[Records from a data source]
--- --- ---

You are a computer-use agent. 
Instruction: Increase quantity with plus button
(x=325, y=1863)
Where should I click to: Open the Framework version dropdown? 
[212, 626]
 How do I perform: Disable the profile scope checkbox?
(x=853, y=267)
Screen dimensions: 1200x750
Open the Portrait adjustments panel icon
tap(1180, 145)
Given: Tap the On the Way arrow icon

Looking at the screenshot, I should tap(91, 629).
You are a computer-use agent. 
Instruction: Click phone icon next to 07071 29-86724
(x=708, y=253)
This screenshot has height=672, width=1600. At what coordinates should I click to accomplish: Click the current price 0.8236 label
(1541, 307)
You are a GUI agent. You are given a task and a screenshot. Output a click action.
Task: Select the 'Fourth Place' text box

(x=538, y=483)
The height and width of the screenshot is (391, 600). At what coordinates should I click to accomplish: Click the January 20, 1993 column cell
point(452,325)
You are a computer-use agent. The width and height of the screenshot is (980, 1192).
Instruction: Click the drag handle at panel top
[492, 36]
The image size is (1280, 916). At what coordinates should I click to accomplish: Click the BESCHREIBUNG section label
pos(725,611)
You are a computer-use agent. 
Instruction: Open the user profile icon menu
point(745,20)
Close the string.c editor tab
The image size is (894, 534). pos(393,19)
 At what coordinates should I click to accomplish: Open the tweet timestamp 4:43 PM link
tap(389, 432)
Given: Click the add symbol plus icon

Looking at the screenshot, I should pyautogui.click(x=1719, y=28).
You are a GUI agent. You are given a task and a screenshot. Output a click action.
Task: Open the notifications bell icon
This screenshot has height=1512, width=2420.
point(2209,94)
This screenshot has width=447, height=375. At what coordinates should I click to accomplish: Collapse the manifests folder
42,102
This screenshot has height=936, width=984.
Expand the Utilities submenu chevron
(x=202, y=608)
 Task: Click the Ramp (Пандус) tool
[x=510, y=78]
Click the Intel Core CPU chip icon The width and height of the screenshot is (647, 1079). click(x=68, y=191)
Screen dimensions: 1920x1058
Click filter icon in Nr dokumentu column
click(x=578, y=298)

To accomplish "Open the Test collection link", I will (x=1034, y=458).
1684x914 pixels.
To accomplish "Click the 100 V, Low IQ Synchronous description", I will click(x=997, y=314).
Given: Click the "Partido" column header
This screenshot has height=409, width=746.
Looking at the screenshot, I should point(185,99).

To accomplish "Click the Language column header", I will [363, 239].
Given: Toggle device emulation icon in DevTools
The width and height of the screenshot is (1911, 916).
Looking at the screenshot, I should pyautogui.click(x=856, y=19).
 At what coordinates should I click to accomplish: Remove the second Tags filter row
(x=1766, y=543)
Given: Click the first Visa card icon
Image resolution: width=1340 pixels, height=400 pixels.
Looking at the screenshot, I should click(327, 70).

--- --- ---

* Problem to solve
Reproduce the data above in full. Leave nothing out.

* Completed exercise
You are a computer-use agent. 
Instruction: Increase quantity with plus button
(x=325, y=1863)
Where should I click to: Open the Framework version dropdown? 
[212, 626]
 How do I perform: Disable the profile scope checkbox?
(x=853, y=267)
Screen dimensions: 1200x750
Open the Portrait adjustments panel icon
tap(1180, 145)
Given: Tap the On the Way arrow icon

Looking at the screenshot, I should tap(91, 629).
You are a computer-use agent. 
Instruction: Click phone icon next to 07071 29-86724
(x=708, y=253)
This screenshot has height=672, width=1600. At what coordinates should I click to accomplish: Click the current price 0.8236 label
(1541, 307)
You are a GUI agent. You are given a task and a screenshot. Output a click action.
Task: Select the 'Fourth Place' text box

(x=538, y=483)
The height and width of the screenshot is (391, 600). At what coordinates should I click to accomplish: Click the January 20, 1993 column cell
point(452,325)
You are a computer-use agent. The width and height of the screenshot is (980, 1192).
Instruction: Click the drag handle at panel top
[492, 36]
The image size is (1280, 916). At what coordinates should I click to accomplish: Click the BESCHREIBUNG section label
pos(725,611)
You are a computer-use agent. 
Instruction: Open the user profile icon menu
point(745,20)
Close the string.c editor tab
The image size is (894, 534). pos(393,19)
 At what coordinates should I click to accomplish: Open the tweet timestamp 4:43 PM link
tap(389, 432)
Given: Click the add symbol plus icon

Looking at the screenshot, I should pyautogui.click(x=1719, y=28).
You are a GUI agent. You are given a task and a screenshot. Output a click action.
Task: Open the notifications bell icon
This screenshot has height=1512, width=2420.
point(2209,94)
This screenshot has width=447, height=375. At what coordinates should I click to accomplish: Collapse the manifests folder
42,102
This screenshot has height=936, width=984.
Expand the Utilities submenu chevron
(x=202, y=608)
 Task: Click the Ramp (Пандус) tool
[x=510, y=78]
Click the Intel Core CPU chip icon The width and height of the screenshot is (647, 1079). click(x=68, y=191)
Screen dimensions: 1920x1058
Click filter icon in Nr dokumentu column
click(x=578, y=298)

To accomplish "Open the Test collection link", I will (x=1034, y=458).
1684x914 pixels.
To accomplish "Click the 100 V, Low IQ Synchronous description", I will click(x=997, y=314).
Given: Click the "Partido" column header
This screenshot has height=409, width=746.
Looking at the screenshot, I should point(185,99).

To accomplish "Click the Language column header", I will [363, 239].
Given: Toggle device emulation icon in DevTools
The width and height of the screenshot is (1911, 916).
Looking at the screenshot, I should pyautogui.click(x=856, y=19).
 At what coordinates should I click to accomplish: Remove the second Tags filter row
(x=1766, y=543)
Given: Click the first Visa card icon
Image resolution: width=1340 pixels, height=400 pixels.
Looking at the screenshot, I should click(327, 70).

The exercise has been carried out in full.